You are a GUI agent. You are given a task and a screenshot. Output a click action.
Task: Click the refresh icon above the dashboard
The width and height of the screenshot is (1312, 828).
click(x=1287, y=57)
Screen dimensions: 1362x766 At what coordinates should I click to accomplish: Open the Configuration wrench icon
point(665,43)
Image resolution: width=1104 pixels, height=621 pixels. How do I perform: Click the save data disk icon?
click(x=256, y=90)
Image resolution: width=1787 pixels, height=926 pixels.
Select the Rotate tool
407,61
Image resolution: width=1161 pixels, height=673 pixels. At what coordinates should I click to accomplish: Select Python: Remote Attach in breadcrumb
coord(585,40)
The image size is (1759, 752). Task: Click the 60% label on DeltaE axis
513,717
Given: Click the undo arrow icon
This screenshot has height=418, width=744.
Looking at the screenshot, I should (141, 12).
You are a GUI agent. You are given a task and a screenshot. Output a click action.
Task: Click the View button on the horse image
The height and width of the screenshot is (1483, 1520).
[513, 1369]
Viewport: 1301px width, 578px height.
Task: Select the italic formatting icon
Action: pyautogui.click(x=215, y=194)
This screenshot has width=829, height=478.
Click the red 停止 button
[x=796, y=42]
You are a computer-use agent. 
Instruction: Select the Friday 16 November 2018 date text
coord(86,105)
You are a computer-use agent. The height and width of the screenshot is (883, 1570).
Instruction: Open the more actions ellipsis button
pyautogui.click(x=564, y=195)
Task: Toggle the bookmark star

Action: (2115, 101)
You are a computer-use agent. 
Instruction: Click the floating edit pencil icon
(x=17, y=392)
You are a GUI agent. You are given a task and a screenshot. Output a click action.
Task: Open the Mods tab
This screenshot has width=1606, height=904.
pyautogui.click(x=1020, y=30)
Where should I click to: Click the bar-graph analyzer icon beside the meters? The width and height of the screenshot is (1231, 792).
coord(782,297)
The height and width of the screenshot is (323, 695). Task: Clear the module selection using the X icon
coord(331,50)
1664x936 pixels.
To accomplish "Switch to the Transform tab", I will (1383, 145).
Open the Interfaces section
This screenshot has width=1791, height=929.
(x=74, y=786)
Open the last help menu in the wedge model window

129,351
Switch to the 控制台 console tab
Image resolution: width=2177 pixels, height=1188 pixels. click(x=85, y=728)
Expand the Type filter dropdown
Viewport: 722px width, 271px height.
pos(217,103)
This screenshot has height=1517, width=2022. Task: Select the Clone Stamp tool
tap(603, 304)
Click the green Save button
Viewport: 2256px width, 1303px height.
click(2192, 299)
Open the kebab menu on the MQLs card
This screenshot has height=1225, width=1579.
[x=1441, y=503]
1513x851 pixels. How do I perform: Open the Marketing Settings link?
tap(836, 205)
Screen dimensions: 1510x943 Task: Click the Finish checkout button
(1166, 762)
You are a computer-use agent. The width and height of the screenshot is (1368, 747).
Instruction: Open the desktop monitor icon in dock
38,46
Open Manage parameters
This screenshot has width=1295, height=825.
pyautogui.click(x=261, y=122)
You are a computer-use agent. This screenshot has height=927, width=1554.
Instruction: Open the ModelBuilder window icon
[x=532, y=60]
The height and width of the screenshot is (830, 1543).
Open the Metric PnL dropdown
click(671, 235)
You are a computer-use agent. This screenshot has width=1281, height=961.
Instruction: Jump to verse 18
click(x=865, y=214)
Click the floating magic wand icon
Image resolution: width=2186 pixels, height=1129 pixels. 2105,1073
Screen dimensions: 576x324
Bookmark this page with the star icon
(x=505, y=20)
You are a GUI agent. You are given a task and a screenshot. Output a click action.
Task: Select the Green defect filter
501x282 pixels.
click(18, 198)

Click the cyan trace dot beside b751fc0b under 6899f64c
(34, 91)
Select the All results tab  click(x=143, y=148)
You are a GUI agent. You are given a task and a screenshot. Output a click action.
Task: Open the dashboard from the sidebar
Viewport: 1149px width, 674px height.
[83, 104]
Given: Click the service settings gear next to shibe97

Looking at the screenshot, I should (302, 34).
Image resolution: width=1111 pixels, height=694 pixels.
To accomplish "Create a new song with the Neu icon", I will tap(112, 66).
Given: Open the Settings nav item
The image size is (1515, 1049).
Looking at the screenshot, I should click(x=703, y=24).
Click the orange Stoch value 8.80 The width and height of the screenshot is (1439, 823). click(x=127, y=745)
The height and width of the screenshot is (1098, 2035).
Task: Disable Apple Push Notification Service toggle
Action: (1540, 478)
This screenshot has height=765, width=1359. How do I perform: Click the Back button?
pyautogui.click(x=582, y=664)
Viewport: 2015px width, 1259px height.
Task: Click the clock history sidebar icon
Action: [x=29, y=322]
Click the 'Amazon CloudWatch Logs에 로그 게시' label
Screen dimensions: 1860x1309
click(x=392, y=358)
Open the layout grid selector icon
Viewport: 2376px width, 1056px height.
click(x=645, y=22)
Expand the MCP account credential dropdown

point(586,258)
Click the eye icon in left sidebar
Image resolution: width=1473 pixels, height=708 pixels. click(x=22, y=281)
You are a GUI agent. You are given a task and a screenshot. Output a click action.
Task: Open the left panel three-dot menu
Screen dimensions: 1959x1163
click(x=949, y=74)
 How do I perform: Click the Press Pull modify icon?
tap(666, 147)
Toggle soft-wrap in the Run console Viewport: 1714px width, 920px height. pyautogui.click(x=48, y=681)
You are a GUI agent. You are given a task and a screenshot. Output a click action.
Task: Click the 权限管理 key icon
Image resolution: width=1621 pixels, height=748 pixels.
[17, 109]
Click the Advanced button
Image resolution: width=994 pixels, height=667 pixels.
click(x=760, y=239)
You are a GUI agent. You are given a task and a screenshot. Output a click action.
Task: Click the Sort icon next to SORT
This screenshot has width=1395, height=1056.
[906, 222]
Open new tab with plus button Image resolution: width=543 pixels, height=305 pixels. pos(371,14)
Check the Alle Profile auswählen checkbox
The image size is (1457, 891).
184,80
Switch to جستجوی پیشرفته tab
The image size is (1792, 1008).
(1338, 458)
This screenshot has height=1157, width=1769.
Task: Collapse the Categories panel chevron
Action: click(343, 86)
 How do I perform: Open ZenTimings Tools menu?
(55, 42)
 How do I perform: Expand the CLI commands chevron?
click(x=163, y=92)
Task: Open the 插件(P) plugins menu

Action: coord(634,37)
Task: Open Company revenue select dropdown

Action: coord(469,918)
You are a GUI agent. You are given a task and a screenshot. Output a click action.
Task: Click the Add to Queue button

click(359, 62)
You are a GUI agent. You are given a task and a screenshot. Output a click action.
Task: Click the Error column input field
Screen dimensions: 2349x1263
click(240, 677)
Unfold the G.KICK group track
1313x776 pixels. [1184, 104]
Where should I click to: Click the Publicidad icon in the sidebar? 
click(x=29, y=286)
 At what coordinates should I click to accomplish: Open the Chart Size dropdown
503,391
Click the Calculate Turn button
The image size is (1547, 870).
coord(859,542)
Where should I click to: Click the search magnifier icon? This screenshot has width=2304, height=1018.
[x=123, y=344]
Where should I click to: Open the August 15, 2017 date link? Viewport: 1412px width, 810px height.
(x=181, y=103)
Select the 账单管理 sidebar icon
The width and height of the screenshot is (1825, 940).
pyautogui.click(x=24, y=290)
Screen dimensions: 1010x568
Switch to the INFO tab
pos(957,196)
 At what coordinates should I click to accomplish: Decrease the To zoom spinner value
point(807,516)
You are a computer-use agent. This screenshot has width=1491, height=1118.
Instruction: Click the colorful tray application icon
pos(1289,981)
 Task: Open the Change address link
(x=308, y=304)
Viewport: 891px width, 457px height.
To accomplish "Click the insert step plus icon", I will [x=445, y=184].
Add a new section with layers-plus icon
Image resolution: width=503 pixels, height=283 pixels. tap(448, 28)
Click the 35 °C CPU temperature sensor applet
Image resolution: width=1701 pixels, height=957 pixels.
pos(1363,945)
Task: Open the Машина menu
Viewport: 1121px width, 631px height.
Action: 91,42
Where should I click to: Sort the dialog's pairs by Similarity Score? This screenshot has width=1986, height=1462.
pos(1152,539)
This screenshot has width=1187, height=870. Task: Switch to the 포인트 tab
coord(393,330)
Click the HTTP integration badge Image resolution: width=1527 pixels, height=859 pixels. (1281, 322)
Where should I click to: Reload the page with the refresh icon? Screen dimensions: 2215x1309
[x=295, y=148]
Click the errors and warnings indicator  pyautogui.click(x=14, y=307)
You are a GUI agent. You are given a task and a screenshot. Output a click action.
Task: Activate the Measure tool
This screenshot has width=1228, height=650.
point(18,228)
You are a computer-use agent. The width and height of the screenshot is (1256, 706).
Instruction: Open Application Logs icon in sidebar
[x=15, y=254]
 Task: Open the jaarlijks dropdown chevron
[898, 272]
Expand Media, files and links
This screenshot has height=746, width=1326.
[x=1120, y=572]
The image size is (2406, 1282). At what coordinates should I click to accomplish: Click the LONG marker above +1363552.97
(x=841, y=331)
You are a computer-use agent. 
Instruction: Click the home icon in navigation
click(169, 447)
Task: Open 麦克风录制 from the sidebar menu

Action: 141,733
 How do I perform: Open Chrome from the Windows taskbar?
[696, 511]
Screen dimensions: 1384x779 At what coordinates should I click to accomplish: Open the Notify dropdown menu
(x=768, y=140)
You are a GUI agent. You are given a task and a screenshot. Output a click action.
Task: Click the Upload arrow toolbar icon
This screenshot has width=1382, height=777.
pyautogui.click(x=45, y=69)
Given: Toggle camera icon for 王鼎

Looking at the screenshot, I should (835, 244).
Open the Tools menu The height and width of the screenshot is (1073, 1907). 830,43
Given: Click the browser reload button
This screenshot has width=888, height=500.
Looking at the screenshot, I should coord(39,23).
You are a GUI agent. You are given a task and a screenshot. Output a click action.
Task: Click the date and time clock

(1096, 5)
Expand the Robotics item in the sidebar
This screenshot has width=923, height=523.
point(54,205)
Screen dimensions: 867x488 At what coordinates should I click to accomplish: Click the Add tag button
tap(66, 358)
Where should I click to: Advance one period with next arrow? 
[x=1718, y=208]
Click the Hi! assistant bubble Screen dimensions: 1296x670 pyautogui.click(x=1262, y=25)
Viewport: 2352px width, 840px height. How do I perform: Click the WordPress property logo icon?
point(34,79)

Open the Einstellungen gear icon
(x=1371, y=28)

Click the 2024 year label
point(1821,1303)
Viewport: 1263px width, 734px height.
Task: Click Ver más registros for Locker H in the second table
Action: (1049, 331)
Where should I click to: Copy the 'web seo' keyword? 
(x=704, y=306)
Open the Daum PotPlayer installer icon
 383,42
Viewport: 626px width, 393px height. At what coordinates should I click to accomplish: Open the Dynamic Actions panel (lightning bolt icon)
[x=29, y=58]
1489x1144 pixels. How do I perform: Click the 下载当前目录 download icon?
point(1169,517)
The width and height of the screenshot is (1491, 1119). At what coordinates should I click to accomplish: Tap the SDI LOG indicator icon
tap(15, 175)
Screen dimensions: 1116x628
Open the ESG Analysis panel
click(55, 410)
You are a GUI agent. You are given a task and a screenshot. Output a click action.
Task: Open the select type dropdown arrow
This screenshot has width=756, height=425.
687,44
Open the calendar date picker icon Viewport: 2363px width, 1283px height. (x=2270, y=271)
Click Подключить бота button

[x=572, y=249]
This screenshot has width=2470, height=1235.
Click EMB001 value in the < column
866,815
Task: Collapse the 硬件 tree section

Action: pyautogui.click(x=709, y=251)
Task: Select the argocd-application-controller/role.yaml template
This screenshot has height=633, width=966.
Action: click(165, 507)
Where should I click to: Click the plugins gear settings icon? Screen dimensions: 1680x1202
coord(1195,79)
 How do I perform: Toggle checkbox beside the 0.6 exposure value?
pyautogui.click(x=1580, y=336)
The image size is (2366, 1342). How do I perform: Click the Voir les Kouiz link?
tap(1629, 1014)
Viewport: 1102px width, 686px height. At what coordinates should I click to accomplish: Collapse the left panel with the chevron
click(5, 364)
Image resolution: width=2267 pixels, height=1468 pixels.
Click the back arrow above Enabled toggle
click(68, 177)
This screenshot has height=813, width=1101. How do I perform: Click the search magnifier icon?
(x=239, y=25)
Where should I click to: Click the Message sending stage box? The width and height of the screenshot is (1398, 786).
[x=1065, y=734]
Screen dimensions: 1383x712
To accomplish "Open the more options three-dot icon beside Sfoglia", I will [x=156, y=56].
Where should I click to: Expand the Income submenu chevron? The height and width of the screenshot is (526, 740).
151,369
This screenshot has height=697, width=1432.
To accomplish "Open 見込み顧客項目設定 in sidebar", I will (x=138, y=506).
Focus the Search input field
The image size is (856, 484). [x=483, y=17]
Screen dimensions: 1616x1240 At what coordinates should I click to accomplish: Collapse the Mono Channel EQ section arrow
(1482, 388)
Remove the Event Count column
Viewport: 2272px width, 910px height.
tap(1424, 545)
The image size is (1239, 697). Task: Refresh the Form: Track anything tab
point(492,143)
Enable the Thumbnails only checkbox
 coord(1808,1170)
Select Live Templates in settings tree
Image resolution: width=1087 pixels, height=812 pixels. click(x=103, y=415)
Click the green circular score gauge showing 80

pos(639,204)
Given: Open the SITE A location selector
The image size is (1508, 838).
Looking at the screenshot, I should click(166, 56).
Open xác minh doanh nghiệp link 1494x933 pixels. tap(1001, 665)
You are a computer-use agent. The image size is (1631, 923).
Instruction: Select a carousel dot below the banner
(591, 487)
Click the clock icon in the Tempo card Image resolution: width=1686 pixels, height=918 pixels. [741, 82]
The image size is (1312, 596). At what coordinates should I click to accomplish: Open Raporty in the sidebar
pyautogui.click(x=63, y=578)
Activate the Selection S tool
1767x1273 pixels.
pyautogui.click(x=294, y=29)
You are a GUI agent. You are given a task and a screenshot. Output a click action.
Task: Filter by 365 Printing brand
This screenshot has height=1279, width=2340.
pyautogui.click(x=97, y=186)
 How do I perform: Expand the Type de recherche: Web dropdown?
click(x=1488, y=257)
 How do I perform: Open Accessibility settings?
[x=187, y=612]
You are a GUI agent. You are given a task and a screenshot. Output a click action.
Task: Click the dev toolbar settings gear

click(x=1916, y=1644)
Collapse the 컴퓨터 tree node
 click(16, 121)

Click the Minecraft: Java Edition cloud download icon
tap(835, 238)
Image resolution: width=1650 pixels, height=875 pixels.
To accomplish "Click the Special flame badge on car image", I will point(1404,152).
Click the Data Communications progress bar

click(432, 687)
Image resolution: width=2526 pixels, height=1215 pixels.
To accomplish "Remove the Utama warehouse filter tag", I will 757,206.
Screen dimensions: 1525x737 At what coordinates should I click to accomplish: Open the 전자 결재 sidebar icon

▶ [Exercise brief] Leave out every line before the one containing "Image resolution: width=1650"; set down that line and all remaining lines of the material exactly.

▶ [Answer space]
Image resolution: width=1650 pixels, height=875 pixels.
To accomplish "Click the Special flame badge on car image", I will point(1404,152).
Click the Data Communications progress bar

click(432, 687)
Image resolution: width=2526 pixels, height=1215 pixels.
To accomplish "Remove the Utama warehouse filter tag", I will 757,206.
Screen dimensions: 1525x737 At what coordinates should I click to accomplish: Open the 전자 결재 sidebar icon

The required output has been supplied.